● **Entries supplied**:
════════════════════
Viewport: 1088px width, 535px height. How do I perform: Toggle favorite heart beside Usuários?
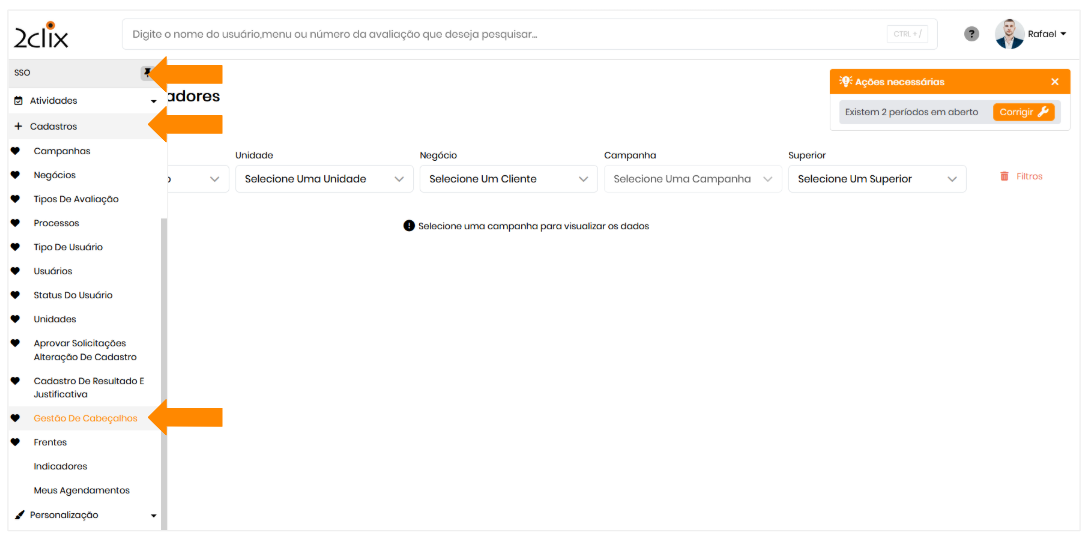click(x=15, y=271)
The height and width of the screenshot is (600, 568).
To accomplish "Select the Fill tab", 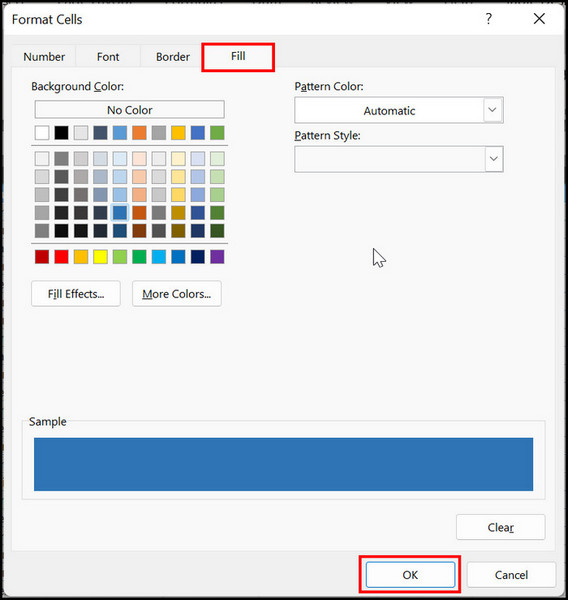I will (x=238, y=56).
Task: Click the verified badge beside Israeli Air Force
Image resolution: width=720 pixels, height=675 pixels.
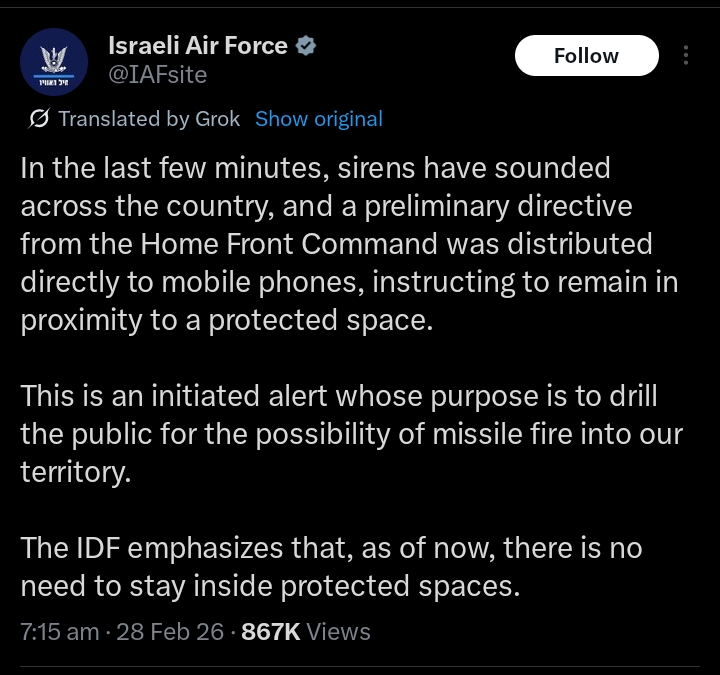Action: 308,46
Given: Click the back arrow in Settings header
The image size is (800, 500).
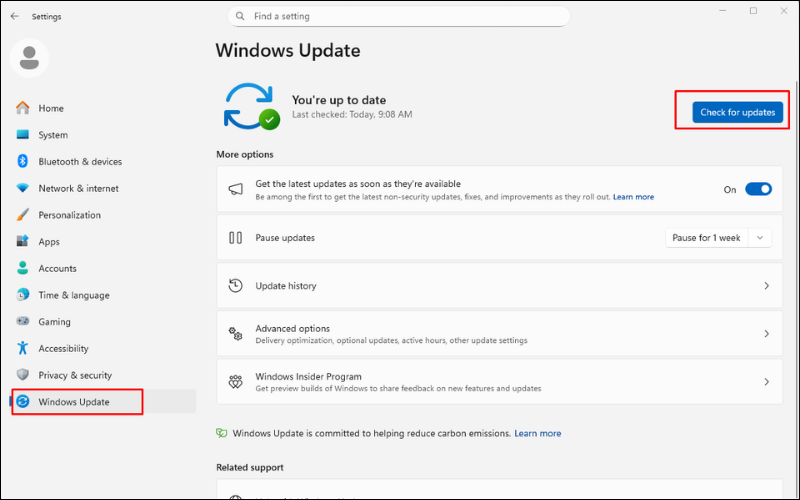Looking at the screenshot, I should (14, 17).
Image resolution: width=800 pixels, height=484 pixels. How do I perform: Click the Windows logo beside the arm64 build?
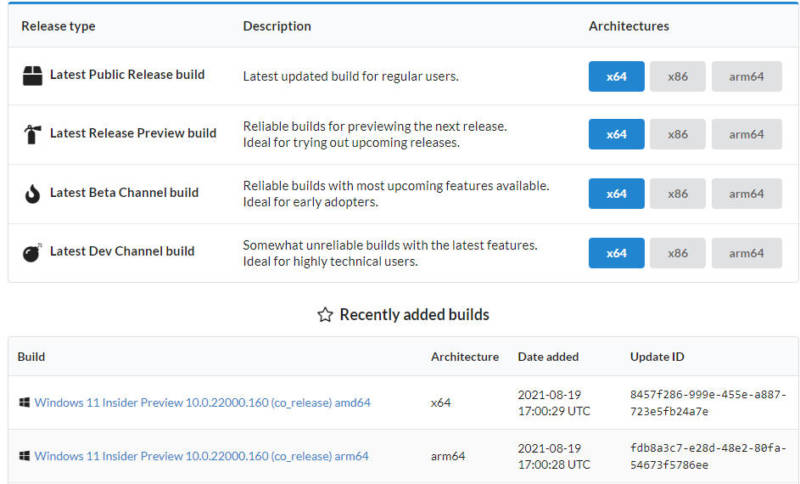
════════════════════
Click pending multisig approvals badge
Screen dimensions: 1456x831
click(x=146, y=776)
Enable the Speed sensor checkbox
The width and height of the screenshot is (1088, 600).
════════════════════
● **What you will do**:
Which lines of the items contain the word "height"? Return each such line in full, treating case as significant.

● **Exercise result**:
Viewport: 1088px width, 535px height. How do I perform: Toggle favorite heart beside Usuários?
The height and width of the screenshot is (600, 568).
Image resolution: width=720 pixels, height=675 pixels.
Image resolution: width=800 pixels, height=484 pixels. How do I perform: Click the Windows logo beside the arm64 build?
The width and height of the screenshot is (1088, 600).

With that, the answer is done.